What specific tire, and what size are they? 

Based on the OEM tires on our Honda and what I've read for a fair number of OEM tires, I'm expecting to replace mine after 20-25k miles. Well, if not sooner, if the lack of wet traction makes me mad enough to.


----------



## Clarkjs21 (Jan 11, 2012)

From what I can tell by checking discount tire's website you have 225/50/17 Continental ExtremeContact DWS tires.

Reviews on the site rate them at 4.5/5 and the mileage rating for those tires is 50,000 miles. Should last you close to that so long as you are rotating them every 6-8k miles and keeping the air where it should be. Hope this helps


----------



## RichBogrow (Jan 9, 2012)

P225/50R17 - Continental ContriProContact


----------



## sciphi (Aug 26, 2011)

Clarkjs21 said:


> From what I can tell by checking discount tire's website you have 225/50/17 Continental ExtremeContact DWS tires.
> 
> Reviews on the site rate them at 4.5/5 and the mileage rating for those tires is 50,000 miles. Should last you close to that so long as you are rotating them every 6-8k miles and keeping the air where it should be. Hope this helps


The DWS's are night and day different than OEM-spec Continentals. Our Fit has the DWS's in 205/50-16 as a replacement for the OEM Bridgestones, and they are an awesome tire. They ride really well, are quiet (so far), and offer superb grip in the dry and wet. ContiProContacts are much different than ExtremeContact DWS's.


----------



## Clarkjs21 (Jan 11, 2012)

Ok, those tires are rated for 40,000 but from what I can tell most people are finding that they are either really noisy from the start or get noisy as they wear (in either case all the reviews I see say theyre a really noisy tire) 

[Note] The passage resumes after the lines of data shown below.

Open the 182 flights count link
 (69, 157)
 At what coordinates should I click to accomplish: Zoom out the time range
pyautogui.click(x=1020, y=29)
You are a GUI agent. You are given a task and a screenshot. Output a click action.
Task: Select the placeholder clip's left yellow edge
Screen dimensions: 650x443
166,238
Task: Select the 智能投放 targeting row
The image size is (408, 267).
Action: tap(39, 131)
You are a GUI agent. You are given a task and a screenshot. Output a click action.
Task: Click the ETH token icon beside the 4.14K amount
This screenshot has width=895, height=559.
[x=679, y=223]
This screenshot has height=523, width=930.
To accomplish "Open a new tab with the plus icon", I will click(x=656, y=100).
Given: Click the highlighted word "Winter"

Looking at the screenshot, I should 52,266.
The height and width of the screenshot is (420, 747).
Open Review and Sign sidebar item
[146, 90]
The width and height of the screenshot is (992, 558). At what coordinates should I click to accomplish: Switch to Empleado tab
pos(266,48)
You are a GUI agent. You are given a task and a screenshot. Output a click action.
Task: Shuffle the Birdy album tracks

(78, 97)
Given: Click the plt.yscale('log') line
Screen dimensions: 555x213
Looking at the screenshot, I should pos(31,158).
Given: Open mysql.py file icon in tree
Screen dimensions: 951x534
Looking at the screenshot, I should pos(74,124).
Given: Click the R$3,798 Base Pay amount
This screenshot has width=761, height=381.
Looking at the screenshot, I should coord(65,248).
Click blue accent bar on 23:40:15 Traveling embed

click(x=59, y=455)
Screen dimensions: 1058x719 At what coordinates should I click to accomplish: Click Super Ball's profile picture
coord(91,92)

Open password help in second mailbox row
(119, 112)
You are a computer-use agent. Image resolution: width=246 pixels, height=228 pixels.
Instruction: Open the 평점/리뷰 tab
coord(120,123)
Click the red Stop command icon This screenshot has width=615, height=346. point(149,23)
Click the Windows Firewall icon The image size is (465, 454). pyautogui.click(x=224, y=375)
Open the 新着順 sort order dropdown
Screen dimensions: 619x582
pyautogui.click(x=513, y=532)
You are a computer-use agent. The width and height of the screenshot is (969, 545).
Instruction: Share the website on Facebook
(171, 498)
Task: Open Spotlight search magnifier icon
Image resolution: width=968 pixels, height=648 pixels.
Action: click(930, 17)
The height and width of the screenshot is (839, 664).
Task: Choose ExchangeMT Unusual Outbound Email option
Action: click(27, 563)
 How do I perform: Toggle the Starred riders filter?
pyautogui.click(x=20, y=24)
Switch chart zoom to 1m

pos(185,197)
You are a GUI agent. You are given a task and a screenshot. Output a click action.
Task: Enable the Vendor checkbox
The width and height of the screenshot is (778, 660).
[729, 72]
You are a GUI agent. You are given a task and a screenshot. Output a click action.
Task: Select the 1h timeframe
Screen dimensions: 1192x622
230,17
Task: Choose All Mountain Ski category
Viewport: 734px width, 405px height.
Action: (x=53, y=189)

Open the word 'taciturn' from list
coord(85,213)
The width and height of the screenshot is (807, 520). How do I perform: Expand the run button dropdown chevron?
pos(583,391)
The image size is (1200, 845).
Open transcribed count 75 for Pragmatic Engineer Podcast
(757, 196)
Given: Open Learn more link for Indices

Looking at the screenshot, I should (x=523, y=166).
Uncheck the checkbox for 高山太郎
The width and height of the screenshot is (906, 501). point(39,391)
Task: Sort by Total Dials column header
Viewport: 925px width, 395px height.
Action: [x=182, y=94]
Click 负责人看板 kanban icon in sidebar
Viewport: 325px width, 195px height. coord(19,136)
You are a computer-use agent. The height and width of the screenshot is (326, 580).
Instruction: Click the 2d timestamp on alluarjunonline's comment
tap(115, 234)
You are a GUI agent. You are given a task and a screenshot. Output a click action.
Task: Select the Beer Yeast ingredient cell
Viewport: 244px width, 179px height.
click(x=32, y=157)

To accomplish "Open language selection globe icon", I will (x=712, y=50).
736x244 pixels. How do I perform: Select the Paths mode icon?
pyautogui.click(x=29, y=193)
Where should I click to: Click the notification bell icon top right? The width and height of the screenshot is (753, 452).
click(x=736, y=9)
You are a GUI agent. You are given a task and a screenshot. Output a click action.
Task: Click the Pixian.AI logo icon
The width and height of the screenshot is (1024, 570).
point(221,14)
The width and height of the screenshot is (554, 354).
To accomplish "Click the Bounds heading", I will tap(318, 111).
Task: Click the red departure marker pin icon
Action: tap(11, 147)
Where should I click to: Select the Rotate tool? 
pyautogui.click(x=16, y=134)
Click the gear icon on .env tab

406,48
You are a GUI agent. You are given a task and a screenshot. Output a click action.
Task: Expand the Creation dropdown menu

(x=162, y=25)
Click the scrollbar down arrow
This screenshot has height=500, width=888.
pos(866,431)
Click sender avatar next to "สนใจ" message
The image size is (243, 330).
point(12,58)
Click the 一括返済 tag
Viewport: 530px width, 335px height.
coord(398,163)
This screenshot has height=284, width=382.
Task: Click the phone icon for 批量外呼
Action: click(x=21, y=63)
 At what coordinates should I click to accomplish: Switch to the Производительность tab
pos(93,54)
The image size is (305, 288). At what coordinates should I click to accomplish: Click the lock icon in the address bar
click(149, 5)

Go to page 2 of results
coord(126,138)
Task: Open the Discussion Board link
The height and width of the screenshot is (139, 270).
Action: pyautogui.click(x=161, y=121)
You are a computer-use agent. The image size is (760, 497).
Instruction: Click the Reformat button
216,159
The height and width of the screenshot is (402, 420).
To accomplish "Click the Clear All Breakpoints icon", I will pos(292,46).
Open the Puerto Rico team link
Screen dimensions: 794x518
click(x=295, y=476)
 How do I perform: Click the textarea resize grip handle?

From what I can tell most people that have posted reviews about them did not get the 40k out of them because of a lot of reasons but keep them rotated 6-8k miles and personally I like to keep my tires at 35psi (helps keep the stupid tpms light off when the temp drops at night here in MI) but getting the air checked about once a month is what we recommend at work.


----------



## sciphi (Aug 26, 2011)

OEM tires aren't meant to get long life. They're meant to get the car off the lot and through most of the warranty period. If the replacement cost is an issue, put aside $50 each month so when the OEM tires go, there's $600 for a new set of longer-lived, better-performing tires.


----------